Don't give up, you will be able to read and write in a different orthography. Just keep practising and you will get there. Here a a couple of lingots to encourage you to keep going - copious cups of coffee I find also helps!
I picked up reading Japanese Hiragana script pretty fast when I started, however moving on to Kanji gave me a headache to read. I recently looking into studying Arabic script as I love the sound and style of the language, and I can already tell that won't be much easier. I've been studying Esperanto and Italian for about half a year now, and I find both so much easier and smoother to read (and speak) than other languages, as they both are mostly the English alphabet.
In re Cyrillic: no I didn't experience what you have. The alphabet I learned in college and gradually learned the language well enough to read it.
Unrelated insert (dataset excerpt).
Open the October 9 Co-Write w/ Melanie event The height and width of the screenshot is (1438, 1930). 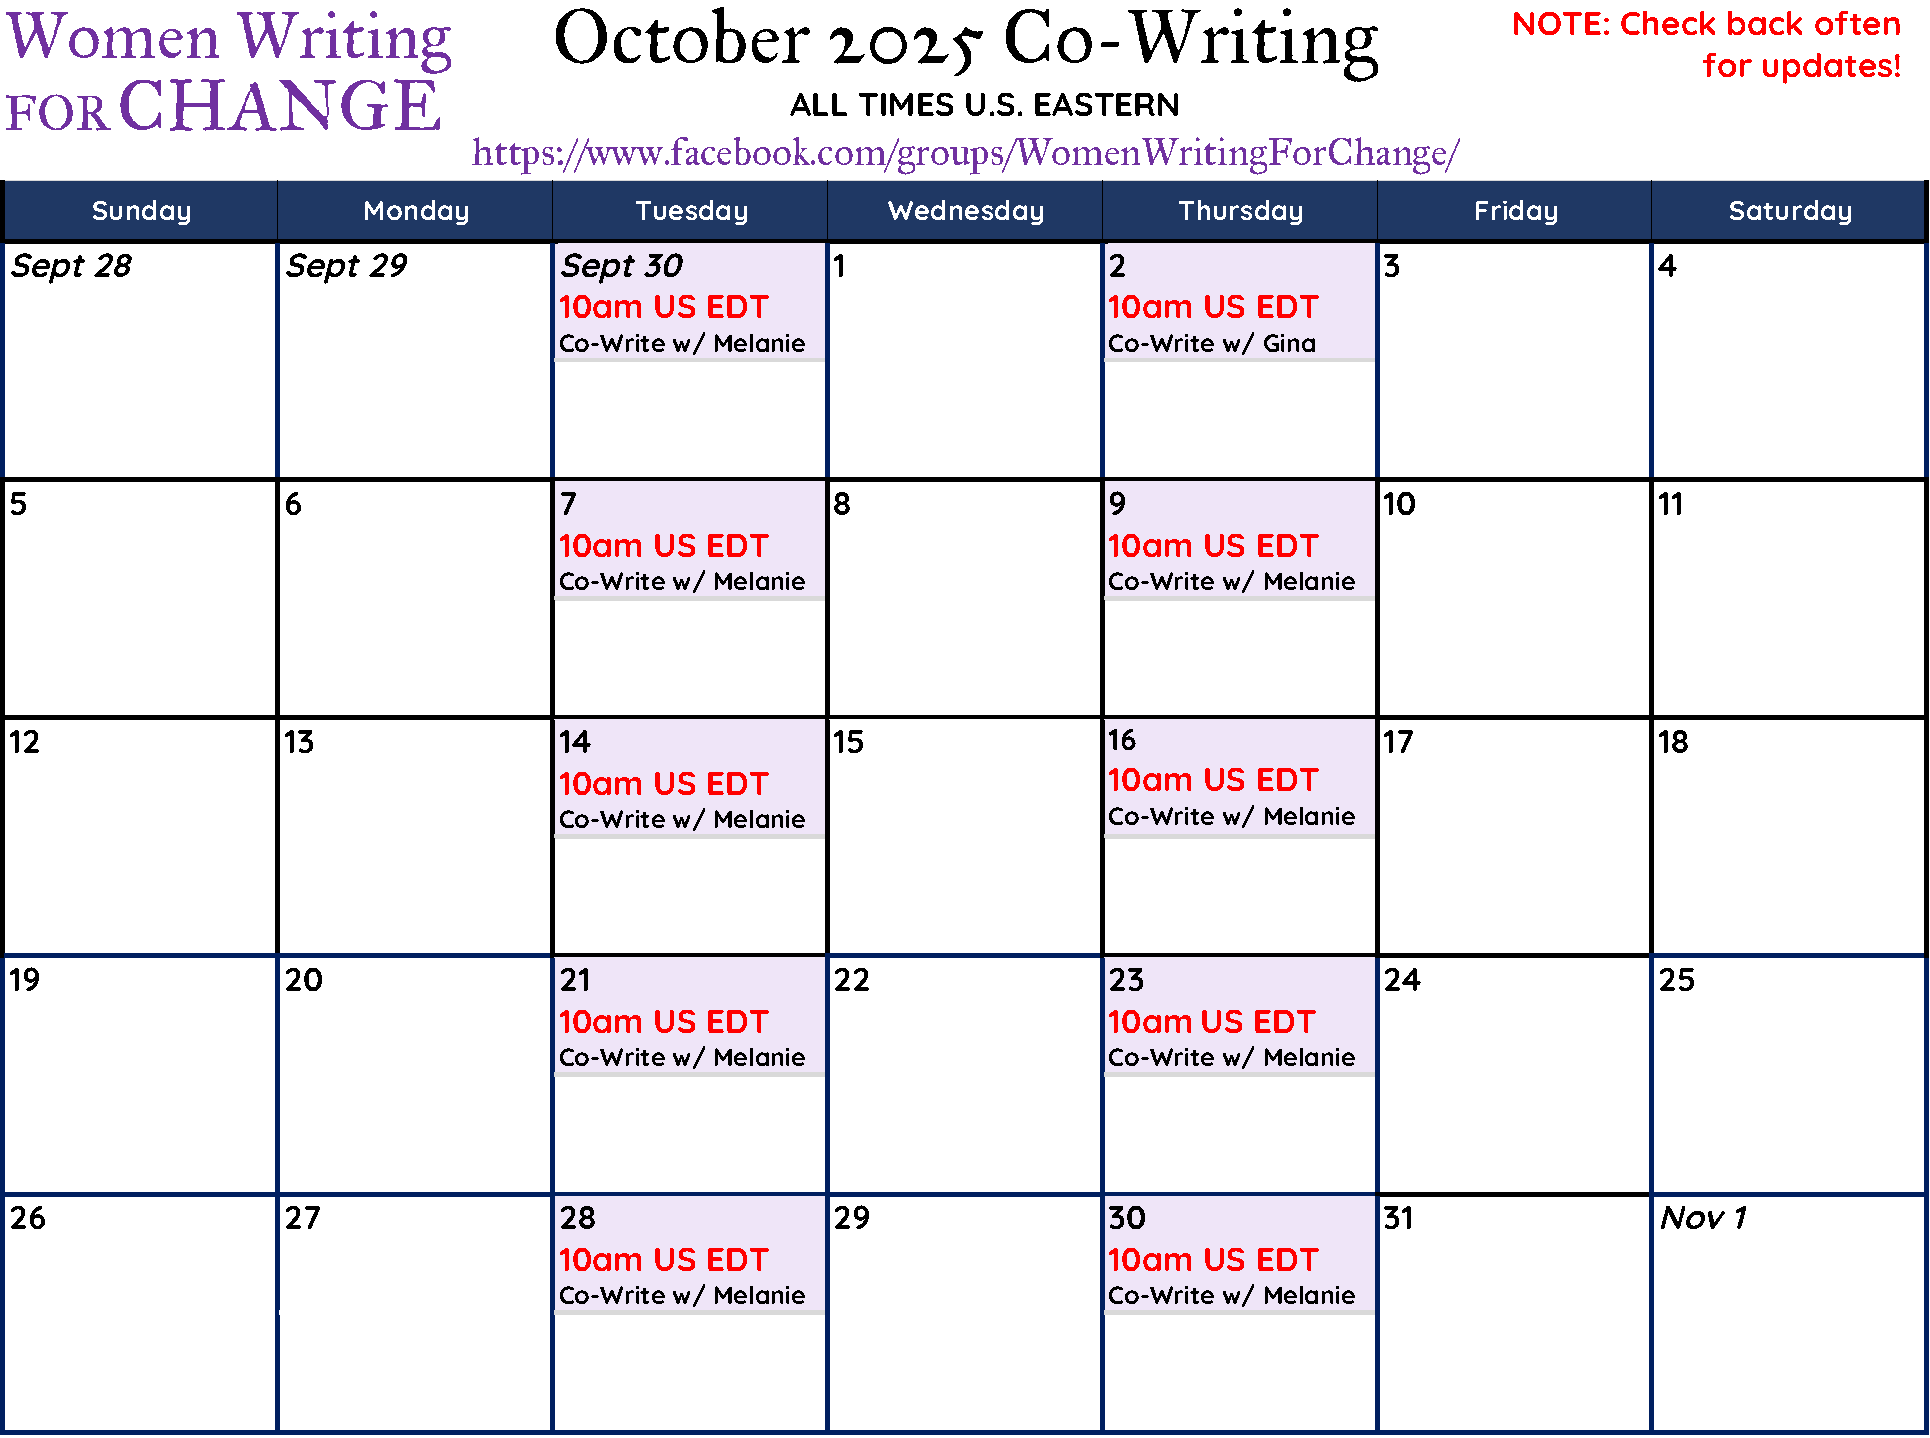pos(1239,540)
It took some time to become used to the alphabet, and for quite a while I was slower at reading, writing and typing it. Probably I am not quite so fast w/ the Cyrillic alphabet as with the Latin alphabet nowadays, but I'm close. The problem I do have with Cyrillic is because of nearsightedness: the similarity of several of the letters can be a bother when reading smaller print--"shape recognition" usually works fine for reading, but if I do have to tell, say, a small и from a small н in some new word, I have to slow down and peer very closely.
About 25 years ago I learned the Greek alphabet to read Koiné Greek, and as with Cyrillic it just took some getting used to and then was fine (other than the itty-bitty diacritical marks, sometimes)--I read a lot of it for a couple of years w/o experiencing what you describe.
One thing I forgot to mention earlier, is that the Cyrillic alphabet looks similar to the English alphabet, and has some of the same letters, but pronounced differently, so that could be tripping you up more than a script from another language would, that looks completely different from English.
I kinda have the opposite effect, I’m really a reading type of person (even in my native language, it was hard for me to learn words without knowing how to write them). I began Japanese some time ago, and if there is a kanji I know somewhere, it’s instinctive, I don’t even have to pause, my brain understands it right away. I’m not fluent though, far from it, but the ones I know will stick out like they’re highlighted. It’s impossible for me not to read something, even in a script I don’t know well, like Cyrillic, I will still catch at least a few things without trying to. On the other hand, I struggle with pronunciation, as I actually recognize written word without having to "say" them in my head. It’s actually quite weird, but for instance, if I watch a movie in my native language with subtitles in a language I don’t know well… I will still read the subtitles more than I’ll listen.
I don’t know about you, but I think a lot of exposure would help. I you write (by hand, maybe, since it’s harder it helps to remember) quite often and try to read everyday, even small texts, it should become easier.
It takes DECADES to master a different script completely. Think of it....how long did it take before your handwriting came naturally? A looong time, for me personally. It'll be the same with any system haha.
A kid has to also learn eye-hand-coordination. As an adult you should have that now. A new script that is an alphabet - like Arabic or Greek - will take much less time now (months not years). One with thousands of characters, though, like Mandarin , will take much longer.